The Farmstand: Form and Function
Lettuce Grow
The Farmstand starts with a 3-foot-8-inch-tall base that holds water and a pump, with a hole for adding water and fertilizer and testing pH. You then add layers for planting six plants at a time. The entry-level option starts with 18 plants (4-foot-3-inch), then you can build up to 24 or 36 plants (six-foot-1-inch). As you can tell from the dimensions, the Farmstead is big. I was honestly surprised how big it was even though the dimensions are listed smack dab in the center of the website.
With The Farmstand being quite large and involving plumbing, at first I was intimidated by the assembly, but it was remarkably easy when following the well-written instructions to the letter. I felt pretty proud of myself for putting it together before I’d even planted or grown anything from it.
With its large size, it’s definitely a statement piece, but thankfully, it’s really good-looking. All-white, it looks very modern, and the curvaceous build gives it a space-age quality. It’s just plain cool. And as the plants grow, it becomes a living sculpture that’s definitely worth showing off.

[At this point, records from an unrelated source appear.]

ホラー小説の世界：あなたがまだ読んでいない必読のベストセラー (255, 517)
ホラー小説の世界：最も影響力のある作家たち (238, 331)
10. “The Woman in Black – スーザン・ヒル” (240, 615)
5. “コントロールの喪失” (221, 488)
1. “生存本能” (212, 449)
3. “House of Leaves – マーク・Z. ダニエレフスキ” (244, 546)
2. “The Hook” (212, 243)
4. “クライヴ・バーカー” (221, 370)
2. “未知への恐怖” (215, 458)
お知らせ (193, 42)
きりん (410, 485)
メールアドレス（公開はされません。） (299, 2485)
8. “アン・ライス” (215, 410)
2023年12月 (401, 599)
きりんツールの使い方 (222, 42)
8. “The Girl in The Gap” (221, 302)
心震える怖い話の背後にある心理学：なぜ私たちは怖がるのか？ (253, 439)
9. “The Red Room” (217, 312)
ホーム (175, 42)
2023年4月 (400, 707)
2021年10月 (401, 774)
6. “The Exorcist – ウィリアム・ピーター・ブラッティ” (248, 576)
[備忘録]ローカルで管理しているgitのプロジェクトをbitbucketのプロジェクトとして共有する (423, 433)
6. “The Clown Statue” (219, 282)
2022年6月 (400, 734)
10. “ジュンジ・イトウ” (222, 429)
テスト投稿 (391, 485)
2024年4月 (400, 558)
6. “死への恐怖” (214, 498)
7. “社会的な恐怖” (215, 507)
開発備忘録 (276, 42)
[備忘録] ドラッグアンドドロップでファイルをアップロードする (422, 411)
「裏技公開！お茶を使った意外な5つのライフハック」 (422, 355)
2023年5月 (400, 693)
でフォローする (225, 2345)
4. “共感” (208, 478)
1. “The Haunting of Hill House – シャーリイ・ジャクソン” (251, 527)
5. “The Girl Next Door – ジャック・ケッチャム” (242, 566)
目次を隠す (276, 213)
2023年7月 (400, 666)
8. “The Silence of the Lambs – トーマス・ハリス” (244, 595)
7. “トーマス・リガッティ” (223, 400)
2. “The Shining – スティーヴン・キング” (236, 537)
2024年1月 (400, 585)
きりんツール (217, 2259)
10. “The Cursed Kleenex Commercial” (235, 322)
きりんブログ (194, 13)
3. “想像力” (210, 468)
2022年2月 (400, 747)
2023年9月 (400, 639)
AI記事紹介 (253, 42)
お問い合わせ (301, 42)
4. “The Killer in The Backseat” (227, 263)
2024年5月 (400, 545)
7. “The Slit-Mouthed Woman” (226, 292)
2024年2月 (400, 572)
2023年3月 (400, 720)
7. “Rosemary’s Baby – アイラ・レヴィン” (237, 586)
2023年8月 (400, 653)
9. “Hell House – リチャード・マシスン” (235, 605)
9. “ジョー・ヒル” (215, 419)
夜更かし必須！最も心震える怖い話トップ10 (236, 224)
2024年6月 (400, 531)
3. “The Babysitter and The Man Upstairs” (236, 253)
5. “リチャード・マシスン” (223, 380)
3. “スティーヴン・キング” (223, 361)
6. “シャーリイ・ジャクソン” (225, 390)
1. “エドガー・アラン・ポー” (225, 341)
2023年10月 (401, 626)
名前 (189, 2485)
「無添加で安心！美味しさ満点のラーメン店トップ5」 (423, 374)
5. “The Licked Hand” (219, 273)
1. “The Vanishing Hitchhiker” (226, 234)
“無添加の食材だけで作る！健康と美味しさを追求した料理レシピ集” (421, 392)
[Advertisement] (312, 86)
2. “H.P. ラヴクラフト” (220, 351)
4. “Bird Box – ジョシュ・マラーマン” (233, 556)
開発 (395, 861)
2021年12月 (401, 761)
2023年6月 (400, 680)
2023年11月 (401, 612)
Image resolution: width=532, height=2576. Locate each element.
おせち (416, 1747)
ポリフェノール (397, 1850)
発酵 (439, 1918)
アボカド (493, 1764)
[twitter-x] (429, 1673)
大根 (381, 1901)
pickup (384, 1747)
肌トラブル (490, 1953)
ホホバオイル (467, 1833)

What Can You Grow in The Farmstand?
Lettuce Grow
You can take a quiz on the website to get a personalized seedling plan based on where you’re growing (indoor, outdoor, shady, sunny, etc.) and where you live (your growing zone). I’m using the 24-plant system indoors, and I let Lettuce Grow pick the pre-sprouted, ready-to-plant seedlings for me from among their 200+ plants.
Indoors, the options vary variety-wise (they offer some really lovely and tasty varieties) but are mostly lettuce, greens and herbs — all things easier to grow indoors. If you’re growing outdoors and in warm weather, the offering expands to include peppers, tomatoes, squash, cucumbers, eggplant, beans and more. I personally would love to see a pumpkin (which they offer!) growing out of this thing. They even include some edible flowers in the mix, including nasturtium and calendula.
Shop These Popular Seedlings
Is The Farmstand Worth the Price?
I’m gonna say yes. At $574 for the base model (18 plants), it sounds like a lot, but when you add up the costs for a 4x4 raised bed and soil to fill it, plus plants, it’s about on-par with the initial setup cost for a small outdoor garden. The Glow Rings are an add-on that’s necessary when growing indoors. They start at $399 for the 18-plant unit, making an initial setup cost for indoor growing $973. Again, sounds like a lot — but if you regularly buy fresh herbs and vegetables (and you should), the cost savings add up quickly. There’s also the timely factor of these herbs and vegetables being right at your fingertips, as opposed to at the grocery, which is an extra consideration when you’re rationing trips to the grocery or when you’re short on time.
If you have limited space outdoors, like a sunny deck but no actual ground, The Farmstand alone is ideal, and you can skip the Glow Rings. If you have a similar space but it’s shady, the Glow Rings will make it work. If you don’t have outdoor space, or if you garden outdoors spring through fall but want to keep growing through winter, as I do, The Farmstand solves your problem. While the majority of photos I see on the Lettuce Grow Instagram community show outdoor growing situations, which is great, I really think that, with the new Glow Rings, it’s an ideal system for growing indoors. I look forward to seeing more pics of indoor gardens like mine popping up in my feed through winter.